But markets typically don’t trace a straight line downward in September. Stocks generally move higher the first three weeks a month as vacationing traders return to the office and take advantage of the buying opportunities created by August’s price declines. Yet several stock and futures options expire the third Friday of the month, forcing financial managers to make decisions that often lead to a selling wave the final week of the month, Mistal says.
“A lot of managers who have a terrible position get rid of it… at that time of the month,” he says.
And in case you’re wondering, a down August doesn’t appear to help or hurt Septembers performance, according to an analysis by Stock Trader’s almanac.
On the bright side, over the past decade, the S&P 500 index has actually performed pretty well in September, turning in an average gain of 0.9%, Detrick says. That puts it in the middle of the pack among all the months of the year, according to LPL. Mistal says low interest rates since the end of the Great Recession in 2009 generally have fueled the record 10-year-old bull market and September has benefited from those gains.

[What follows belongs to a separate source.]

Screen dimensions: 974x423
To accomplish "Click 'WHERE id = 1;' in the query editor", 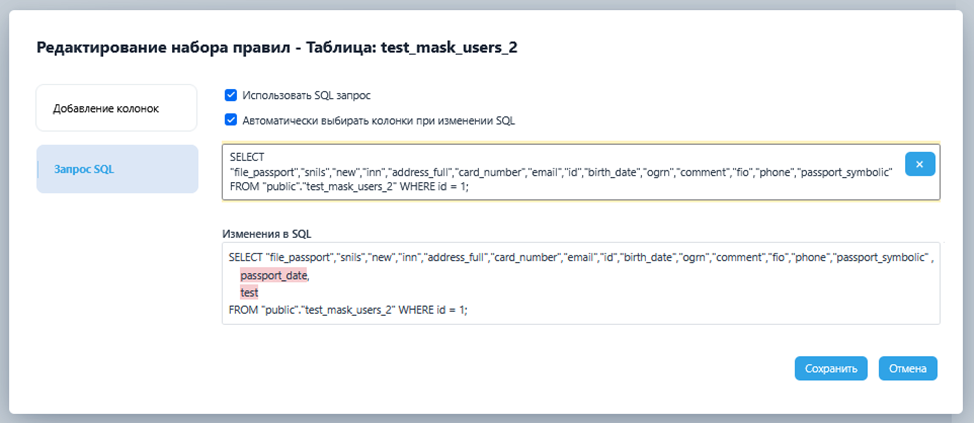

Stocks also tend to do well the year before a presidential election, he says, as presidents roll out initiatives to improve their reelection chances.
At the same time, the market is especially vulnerable to trade war and interest rate developments this year. Any negative news is likely to have an outsize effect on stocks this month, when many fund managers are likely to be in a selling mood, Mistal says. For example, markets are expecting the Federal Reserve to lower its key interest rate again at a mid-September meeting but could be disappointed by a quarter-point, rather than a half-point, cut.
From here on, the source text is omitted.